Firms like Volkswagen often apologise, forget scandals
London, Sep 26 (IANS) Large corporations often try to get over their corporate irresponsibility by first asking for forgiveness and then silencing their stakeholders. They also remove traces that may act as a reminder of the scandal, says a study.
According to researchers from Aalto University in Finland and Cass Business School in Britain, corporations often succeed in playing down large instances of corporate irresponsibilities quickly by using several methods.
Companies downplay the harm that an event has caused, shift the blame onto someone else and shift attention away from the scandal to another issue.
According to the researchers, at the moment, Volkswagen as a company is looking to heap the blame for a collective failure onto the shoulders of a few individuals – such as a CEO that already resigned.
If Volkswagen does what many other corporations have previously done in similar cases, it may not learn to avoid its mistakes – and it may repeat the same mistake later on.
Companies also seem to put lots of effort into forgetting the scandal in the longer term.
The researchers found companies get rid of people who might remember what went wrong, by gagging them, pushing them out of the company or sidelining them.
Companies also remove traces of the scandal by stamping out stories of the scandal and getting rid of records or technologies which may serve as reminders of the scandal.
The researchers consider the forgetting of corporate scandals to be a double-edged sword.
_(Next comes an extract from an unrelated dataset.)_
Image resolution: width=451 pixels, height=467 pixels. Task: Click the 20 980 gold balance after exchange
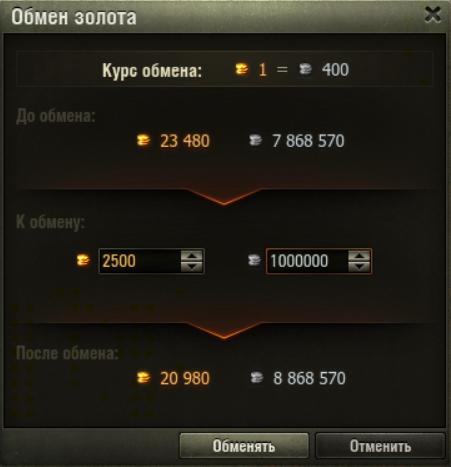[x=185, y=378]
On the one hand, putting past mistakes behind you helps a company keep a positive image of itself and move on.
But there is a very real danger when companies forget a past scandal, and end up repeating it again.
The study advised that in the longer term, a firm needs to ensure that it remembers the lessons it learned during a scandal.
For that, corporations need to keep some of the people around who have learned from the mistake.
This means avoiding the knee jerk reaction of doing a symbolic cleaning out of the company following a scandal, it said.
The study was published online in the Academy of Management Review.